COLUMBIA--Lawmakers have asked the state
attorney general whether it's legal to help balance South Carolina's
roughly $5 billion budget by using funds that were originally set aside
for environmental protection programs.
The group of legislators, three senators and two House members, sent a
letter Thursday to Attorney General Henry McMaster seek- ing a legal
opinion on a proposal to take nearly $16 million from 15 special
environmental accounts.
The accounts include money to clean up leaking underground storage
tanks across the state and funds to protect wildlife and parks. One of the
biggest accounts includes cleaning up hazardous waste near Lake Marion.

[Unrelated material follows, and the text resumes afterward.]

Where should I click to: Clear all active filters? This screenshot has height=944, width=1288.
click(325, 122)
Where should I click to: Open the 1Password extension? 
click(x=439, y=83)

The House's version of the budget would eliminate the account for
cleanup of toxic waste near Lake Marion, but the Senate Finance Committee
agreed this week not to take more than $10 million from the fund.
The other money is mostly interest taken on the established
environmental funds and senators agreed with the House proposal to take
the interest.
House leaders who voted to take the funds said they were given little
choice because the state faces a revenue shortfall for the fiscal year
beginning July 1.
The South Carolina Wildlife Federation released a report last year
criticizing the legislators for raiding the funds and issued a statement
Thursday saying lawmakers need to leave the special environmental accounts
alone.
The funds "were meant to be a long-term investment for all South
Carolinians and not an easy way to balance the general fund budget,"
federation director Angela Viney said.
Legislators took $53.4 million from environmental protection accounts
to help balance the state's current budget.
McMaster's opinion would be nonbinding, but lawmakers said it could
help the Senate during budget deliberations, which will begin in a couple
of weeks.
The lawmakers asking for the opinion are Sens. John Drummond, D-Ninety
Six, Phil Leventis, D-Sumter and Greg Gregory, R-Lancaster, and state
Reps. Murrell Smith, R-Sumter, and David Weeks, D-Sumter.